• **The task**:
What you return should match the data below exactly, line for line.

• **Records for this task**:
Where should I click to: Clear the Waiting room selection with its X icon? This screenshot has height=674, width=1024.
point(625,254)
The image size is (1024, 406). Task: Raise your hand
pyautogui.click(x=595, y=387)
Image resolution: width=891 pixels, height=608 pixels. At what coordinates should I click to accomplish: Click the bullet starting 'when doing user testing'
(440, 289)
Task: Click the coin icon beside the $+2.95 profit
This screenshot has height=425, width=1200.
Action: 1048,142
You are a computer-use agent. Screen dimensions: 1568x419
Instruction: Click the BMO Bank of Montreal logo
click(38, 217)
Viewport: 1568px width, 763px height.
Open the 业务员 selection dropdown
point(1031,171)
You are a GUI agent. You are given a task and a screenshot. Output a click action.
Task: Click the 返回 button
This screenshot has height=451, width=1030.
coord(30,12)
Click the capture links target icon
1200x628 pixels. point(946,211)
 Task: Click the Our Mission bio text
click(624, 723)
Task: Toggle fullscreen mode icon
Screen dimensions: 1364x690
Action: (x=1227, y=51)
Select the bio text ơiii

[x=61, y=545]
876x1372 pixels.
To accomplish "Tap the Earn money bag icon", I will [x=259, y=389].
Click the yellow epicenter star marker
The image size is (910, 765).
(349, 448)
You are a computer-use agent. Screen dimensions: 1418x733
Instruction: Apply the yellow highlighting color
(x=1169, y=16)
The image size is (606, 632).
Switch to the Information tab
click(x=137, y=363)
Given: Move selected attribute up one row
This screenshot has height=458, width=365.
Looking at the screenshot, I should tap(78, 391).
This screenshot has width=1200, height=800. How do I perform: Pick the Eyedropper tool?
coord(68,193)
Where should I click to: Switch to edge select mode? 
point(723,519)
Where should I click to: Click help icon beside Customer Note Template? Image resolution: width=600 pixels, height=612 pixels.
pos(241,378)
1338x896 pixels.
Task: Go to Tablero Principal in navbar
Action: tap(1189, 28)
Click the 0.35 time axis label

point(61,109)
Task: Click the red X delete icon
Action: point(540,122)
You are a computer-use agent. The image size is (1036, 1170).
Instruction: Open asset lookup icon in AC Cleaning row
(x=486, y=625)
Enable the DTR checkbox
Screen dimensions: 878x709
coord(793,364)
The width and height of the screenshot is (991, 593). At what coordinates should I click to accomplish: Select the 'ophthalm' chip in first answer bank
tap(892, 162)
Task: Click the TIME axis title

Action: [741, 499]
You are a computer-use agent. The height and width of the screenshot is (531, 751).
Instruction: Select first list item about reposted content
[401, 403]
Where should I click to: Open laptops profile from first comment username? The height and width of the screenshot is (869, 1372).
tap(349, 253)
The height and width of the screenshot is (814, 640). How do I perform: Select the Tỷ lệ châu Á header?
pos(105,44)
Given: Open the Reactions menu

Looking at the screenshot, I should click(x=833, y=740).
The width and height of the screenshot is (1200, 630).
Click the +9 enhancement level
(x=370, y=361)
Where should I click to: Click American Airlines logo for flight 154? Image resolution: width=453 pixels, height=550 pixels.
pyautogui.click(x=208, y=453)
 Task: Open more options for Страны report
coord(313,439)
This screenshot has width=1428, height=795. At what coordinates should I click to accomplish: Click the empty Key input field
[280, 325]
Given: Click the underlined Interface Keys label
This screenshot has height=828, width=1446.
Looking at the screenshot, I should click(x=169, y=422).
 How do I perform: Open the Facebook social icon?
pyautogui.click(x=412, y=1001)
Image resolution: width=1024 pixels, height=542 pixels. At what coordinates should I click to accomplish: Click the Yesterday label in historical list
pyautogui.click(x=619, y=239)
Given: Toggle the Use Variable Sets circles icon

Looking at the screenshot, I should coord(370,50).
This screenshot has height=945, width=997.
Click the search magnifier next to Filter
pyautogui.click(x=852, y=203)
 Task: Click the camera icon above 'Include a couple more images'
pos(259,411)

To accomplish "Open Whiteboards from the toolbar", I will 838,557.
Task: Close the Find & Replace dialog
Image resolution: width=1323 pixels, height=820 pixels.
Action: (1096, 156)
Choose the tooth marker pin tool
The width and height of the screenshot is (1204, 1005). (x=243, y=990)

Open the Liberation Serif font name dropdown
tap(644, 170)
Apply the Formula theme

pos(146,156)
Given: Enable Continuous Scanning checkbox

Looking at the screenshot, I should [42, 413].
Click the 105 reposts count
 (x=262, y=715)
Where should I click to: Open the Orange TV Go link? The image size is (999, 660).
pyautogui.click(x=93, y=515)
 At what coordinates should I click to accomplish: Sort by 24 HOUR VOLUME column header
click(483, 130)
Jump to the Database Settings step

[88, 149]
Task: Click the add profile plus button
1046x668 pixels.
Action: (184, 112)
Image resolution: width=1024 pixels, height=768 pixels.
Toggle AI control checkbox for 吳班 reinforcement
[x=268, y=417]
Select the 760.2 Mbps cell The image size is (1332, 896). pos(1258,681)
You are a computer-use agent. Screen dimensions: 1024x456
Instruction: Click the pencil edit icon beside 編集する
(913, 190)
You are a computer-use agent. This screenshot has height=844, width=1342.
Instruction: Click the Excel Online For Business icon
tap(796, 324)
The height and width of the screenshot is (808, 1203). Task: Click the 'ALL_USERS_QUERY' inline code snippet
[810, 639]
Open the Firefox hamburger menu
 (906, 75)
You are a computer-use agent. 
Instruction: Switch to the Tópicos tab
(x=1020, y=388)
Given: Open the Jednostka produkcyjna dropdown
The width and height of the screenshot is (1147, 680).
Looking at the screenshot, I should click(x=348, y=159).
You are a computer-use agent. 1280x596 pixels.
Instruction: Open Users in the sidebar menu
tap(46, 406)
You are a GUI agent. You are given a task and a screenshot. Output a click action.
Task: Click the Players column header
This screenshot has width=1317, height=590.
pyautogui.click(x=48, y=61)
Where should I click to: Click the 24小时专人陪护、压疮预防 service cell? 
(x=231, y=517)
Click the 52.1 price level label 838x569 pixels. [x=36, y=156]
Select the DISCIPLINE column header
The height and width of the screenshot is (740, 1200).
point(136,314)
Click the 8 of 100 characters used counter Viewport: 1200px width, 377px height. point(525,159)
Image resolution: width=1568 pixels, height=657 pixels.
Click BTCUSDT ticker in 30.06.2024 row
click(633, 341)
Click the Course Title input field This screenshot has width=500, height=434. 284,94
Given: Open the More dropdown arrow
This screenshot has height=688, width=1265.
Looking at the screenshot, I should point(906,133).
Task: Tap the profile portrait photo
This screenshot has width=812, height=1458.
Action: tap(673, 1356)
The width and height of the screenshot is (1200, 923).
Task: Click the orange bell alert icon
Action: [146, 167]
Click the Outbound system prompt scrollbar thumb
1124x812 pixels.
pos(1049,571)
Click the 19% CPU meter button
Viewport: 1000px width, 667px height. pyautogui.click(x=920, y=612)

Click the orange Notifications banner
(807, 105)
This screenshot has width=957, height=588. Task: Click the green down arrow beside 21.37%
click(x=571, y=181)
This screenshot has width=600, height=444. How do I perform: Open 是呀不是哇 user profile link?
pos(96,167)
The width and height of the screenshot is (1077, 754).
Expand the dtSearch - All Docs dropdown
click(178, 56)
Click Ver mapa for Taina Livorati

• **Output below**:
Where should I click to: Clear the Waiting room selection with its X icon? This screenshot has height=674, width=1024.
point(625,254)
The image size is (1024, 406). Task: Raise your hand
pyautogui.click(x=595, y=387)
Image resolution: width=891 pixels, height=608 pixels. At what coordinates should I click to accomplish: Click the bullet starting 'when doing user testing'
(440, 289)
Task: Click the coin icon beside the $+2.95 profit
This screenshot has height=425, width=1200.
Action: 1048,142
You are a computer-use agent. Screen dimensions: 1568x419
Instruction: Click the BMO Bank of Montreal logo
click(38, 217)
Viewport: 1568px width, 763px height.
Open the 业务员 selection dropdown
point(1031,171)
You are a GUI agent. You are given a task and a screenshot. Output a click action.
Task: Click the 返回 button
This screenshot has height=451, width=1030.
coord(30,12)
Click the capture links target icon
1200x628 pixels. point(946,211)
 Task: Click the Our Mission bio text
click(624, 723)
Task: Toggle fullscreen mode icon
Screen dimensions: 1364x690
Action: (x=1227, y=51)
Select the bio text ơiii

[x=61, y=545]
876x1372 pixels.
To accomplish "Tap the Earn money bag icon", I will [x=259, y=389].
Click the yellow epicenter star marker
The image size is (910, 765).
(349, 448)
You are a computer-use agent. Screen dimensions: 1418x733
Instruction: Apply the yellow highlighting color
(x=1169, y=16)
The image size is (606, 632).
Switch to the Information tab
click(x=137, y=363)
Given: Move selected attribute up one row
This screenshot has height=458, width=365.
Looking at the screenshot, I should tap(78, 391).
This screenshot has width=1200, height=800. How do I perform: Pick the Eyedropper tool?
coord(68,193)
Where should I click to: Switch to edge select mode? 
point(723,519)
Where should I click to: Click help icon beside Customer Note Template? Image resolution: width=600 pixels, height=612 pixels.
pos(241,378)
1338x896 pixels.
Task: Go to Tablero Principal in navbar
Action: tap(1189, 28)
Click the 0.35 time axis label

point(61,109)
Task: Click the red X delete icon
Action: point(540,122)
You are a computer-use agent. The image size is (1036, 1170).
Instruction: Open asset lookup icon in AC Cleaning row
(x=486, y=625)
Enable the DTR checkbox
Screen dimensions: 878x709
coord(793,364)
The width and height of the screenshot is (991, 593). At what coordinates should I click to accomplish: Select the 'ophthalm' chip in first answer bank
tap(892, 162)
Task: Click the TIME axis title

Action: [741, 499]
You are a computer-use agent. The height and width of the screenshot is (531, 751).
Instruction: Select first list item about reposted content
[401, 403]
Where should I click to: Open laptops profile from first comment username? The height and width of the screenshot is (869, 1372).
tap(349, 253)
The height and width of the screenshot is (814, 640). How do I perform: Select the Tỷ lệ châu Á header?
pos(105,44)
Given: Open the Reactions menu

Looking at the screenshot, I should click(x=833, y=740).
The width and height of the screenshot is (1200, 630).
Click the +9 enhancement level
(x=370, y=361)
Where should I click to: Click American Airlines logo for flight 154? Image resolution: width=453 pixels, height=550 pixels.
pyautogui.click(x=208, y=453)
 Task: Open more options for Страны report
coord(313,439)
This screenshot has width=1428, height=795. At what coordinates should I click to accomplish: Click the empty Key input field
[280, 325]
Given: Click the underlined Interface Keys label
This screenshot has height=828, width=1446.
Looking at the screenshot, I should click(x=169, y=422).
 How do I perform: Open the Facebook social icon?
pyautogui.click(x=412, y=1001)
Image resolution: width=1024 pixels, height=542 pixels. At what coordinates should I click to accomplish: Click the Yesterday label in historical list
pyautogui.click(x=619, y=239)
Given: Toggle the Use Variable Sets circles icon

Looking at the screenshot, I should coord(370,50).
This screenshot has height=945, width=997.
Click the search magnifier next to Filter
pyautogui.click(x=852, y=203)
 Task: Click the camera icon above 'Include a couple more images'
pos(259,411)

To accomplish "Open Whiteboards from the toolbar", I will 838,557.
Task: Close the Find & Replace dialog
Image resolution: width=1323 pixels, height=820 pixels.
Action: (1096, 156)
Choose the tooth marker pin tool
The width and height of the screenshot is (1204, 1005). (x=243, y=990)

Open the Liberation Serif font name dropdown
tap(644, 170)
Apply the Formula theme

pos(146,156)
Given: Enable Continuous Scanning checkbox

Looking at the screenshot, I should [42, 413].
Click the 105 reposts count
 (x=262, y=715)
Where should I click to: Open the Orange TV Go link? The image size is (999, 660).
pyautogui.click(x=93, y=515)
 At what coordinates should I click to accomplish: Sort by 24 HOUR VOLUME column header
click(483, 130)
Jump to the Database Settings step

[88, 149]
Task: Click the add profile plus button
1046x668 pixels.
Action: (184, 112)
Image resolution: width=1024 pixels, height=768 pixels.
Toggle AI control checkbox for 吳班 reinforcement
[x=268, y=417]
Select the 760.2 Mbps cell The image size is (1332, 896). pos(1258,681)
You are a computer-use agent. Screen dimensions: 1024x456
Instruction: Click the pencil edit icon beside 編集する
(913, 190)
You are a computer-use agent. This screenshot has height=844, width=1342.
Instruction: Click the Excel Online For Business icon
tap(796, 324)
The height and width of the screenshot is (808, 1203). Task: Click the 'ALL_USERS_QUERY' inline code snippet
[810, 639]
Open the Firefox hamburger menu
 (906, 75)
You are a computer-use agent. 
Instruction: Switch to the Tópicos tab
(x=1020, y=388)
Given: Open the Jednostka produkcyjna dropdown
The width and height of the screenshot is (1147, 680).
Looking at the screenshot, I should click(x=348, y=159).
You are a computer-use agent. 1280x596 pixels.
Instruction: Open Users in the sidebar menu
tap(46, 406)
You are a GUI agent. You are given a task and a screenshot. Output a click action.
Task: Click the Players column header
This screenshot has width=1317, height=590.
pyautogui.click(x=48, y=61)
Where should I click to: Click the 24小时专人陪护、压疮预防 service cell? 
(x=231, y=517)
Click the 52.1 price level label 838x569 pixels. [x=36, y=156]
Select the DISCIPLINE column header
The height and width of the screenshot is (740, 1200).
point(136,314)
Click the 8 of 100 characters used counter Viewport: 1200px width, 377px height. point(525,159)
Image resolution: width=1568 pixels, height=657 pixels.
Click BTCUSDT ticker in 30.06.2024 row
click(633, 341)
Click the Course Title input field This screenshot has width=500, height=434. 284,94
Given: Open the More dropdown arrow
This screenshot has height=688, width=1265.
Looking at the screenshot, I should point(906,133).
Task: Tap the profile portrait photo
This screenshot has width=812, height=1458.
Action: tap(673, 1356)
The width and height of the screenshot is (1200, 923).
Task: Click the orange bell alert icon
Action: [146, 167]
Click the Outbound system prompt scrollbar thumb
1124x812 pixels.
pos(1049,571)
Click the 19% CPU meter button
Viewport: 1000px width, 667px height. pyautogui.click(x=920, y=612)

Click the orange Notifications banner
(807, 105)
This screenshot has width=957, height=588. Task: Click the green down arrow beside 21.37%
click(x=571, y=181)
This screenshot has width=600, height=444. How do I perform: Open 是呀不是哇 user profile link?
pos(96,167)
The width and height of the screenshot is (1077, 754).
Expand the dtSearch - All Docs dropdown
click(178, 56)
Click Ver mapa for Taina Livorati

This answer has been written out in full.